◆ **Page excerpt**:
*-*-*
Till date, more than 174 countries have ratified the FCTC treaty pledging to abide by it and implement steps that will help tobacco control in the country and the world as a whole. WHO claims in its latest report that, more than 2.3 billion people, (33% of the world’s population) are now protected by at least one of the MPOWER measures. 32 countries have passed laws completely banning smoking in all work and public places including public transportations. While the law on health warning labels on tobacco products have been implemented by 20 countries in the past five years, and complete bans on tobacco advertising, promotion and sponsorship in 16 countries, the measure least likely to be implemented is the raising of taxes on tobacco products – only 14 countries and one territory with 166 million people have increased their tax to a level sufficiently high to deter people from buying the product.

What has India done so far? 

India signed the WHO FCTC treaty on 10th September 2003. With the enactment of the Cigarette and Other Tobacco Products’ Act (COTPA), in 2003, the country today stands at an average compliance score of 5 (where 0 is low compliance in a score of 0 - 10) in almost all categories of the MPOWER strategies. The Act, though good in letter, does not work to its fullest. A study shows that the Air Quality Index is poor in hookah bars in the city of Mumbai with the average particulate matter level at its highest at hookah bars in comparison to those public areas in which smoking was not allowed.

Also while nicotine replacement therapy items such as nicotine patch, gum, lozenge, spray etc. and medication which help de-addiction are sold legally in the country, health insurances do not cover the cost of the product. Smoking cessation support is available only in very few health facilities. A study done among interns and general physicians in Chandigarh showed that about 31.6% of the respondents were current smokers while 23.3% of them had stopped smoking. Another study done in Mumbai also showed tobacco use among health professional students. This not only endangers the health of the users but also reduces their ability to deliver effective anti-tobacco counseling when they see patients. Also almost negligible formal training on tobacco cessation is given in health professional educational institutes.

Enforcement of direct/indirect bans on tobacco advertising, promotion and sponsorship has been weak and insufficient in the country. Although COTPA bans the sale and advertising of tobacco products within 100 yards of educational institutions, advertisements can still be found at telephone booths, tailoring and grocery shops which do not sell tobacco. This has an obvious influence on the sale of tobacco. While there is a ban on advertisements on national TV and radio, the law does not focus on cross-border advertising as such. There is no ban on the publicity of corporate social responsibility (CSR) activities by tobacco companies. Financial support to events, such as entertainment and bravery awards, by these corporates is allowed.
*-*-*
◆ **Data listing**:

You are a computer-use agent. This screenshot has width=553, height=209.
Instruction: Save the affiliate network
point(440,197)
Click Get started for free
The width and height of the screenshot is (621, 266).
*-*-*
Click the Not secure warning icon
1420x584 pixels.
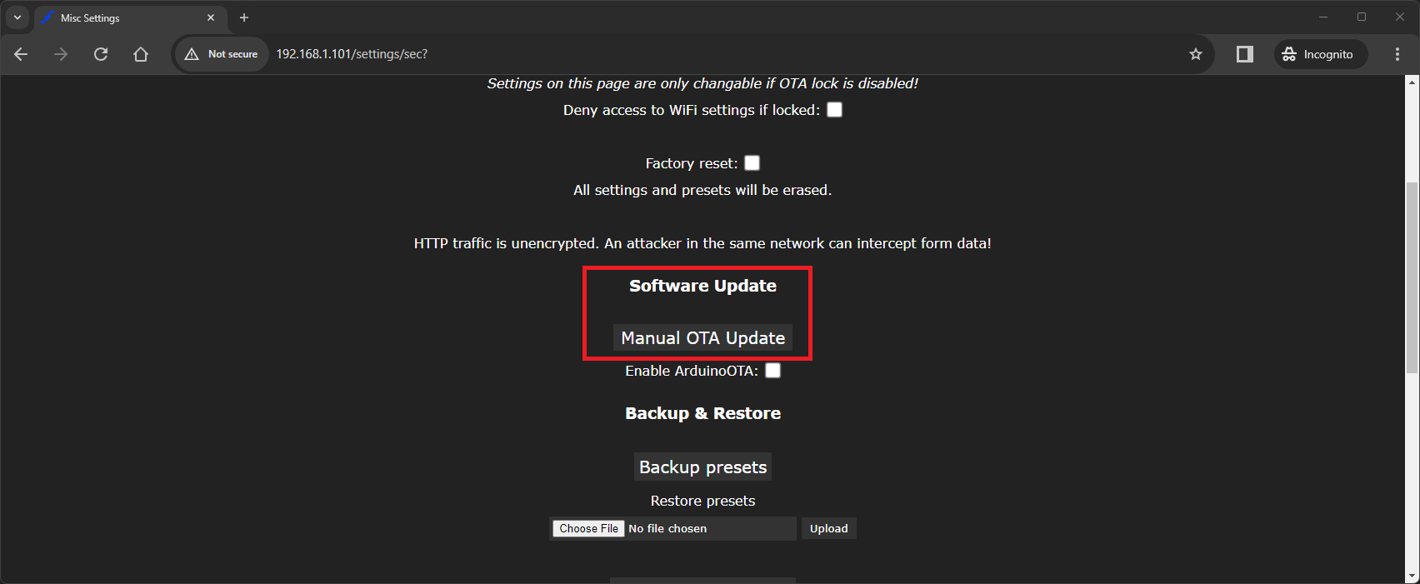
*-*-*
◆ **Directions for this task**:
Please repeat word for word the stretch of the tobacco control passage above from "Enforcement of direct/indirect" through "corporates is allowed.".

◆ **Solved problem**:
Enforcement of direct/indirect bans on tobacco advertising, promotion and sponsorship has been weak and insufficient in the country. Although COTPA bans the sale and advertising of tobacco products within 100 yards of educational institutions, advertisements can still be found at telephone booths, tailoring and grocery shops which do not sell tobacco. This has an obvious influence on the sale of tobacco. While there is a ban on advertisements on national TV and radio, the law does not focus on cross-border advertising as such. There is no ban on the publicity of corporate social responsibility (CSR) activities by tobacco companies. Financial support to events, such as entertainment and bravery awards, by these corporates is allowed.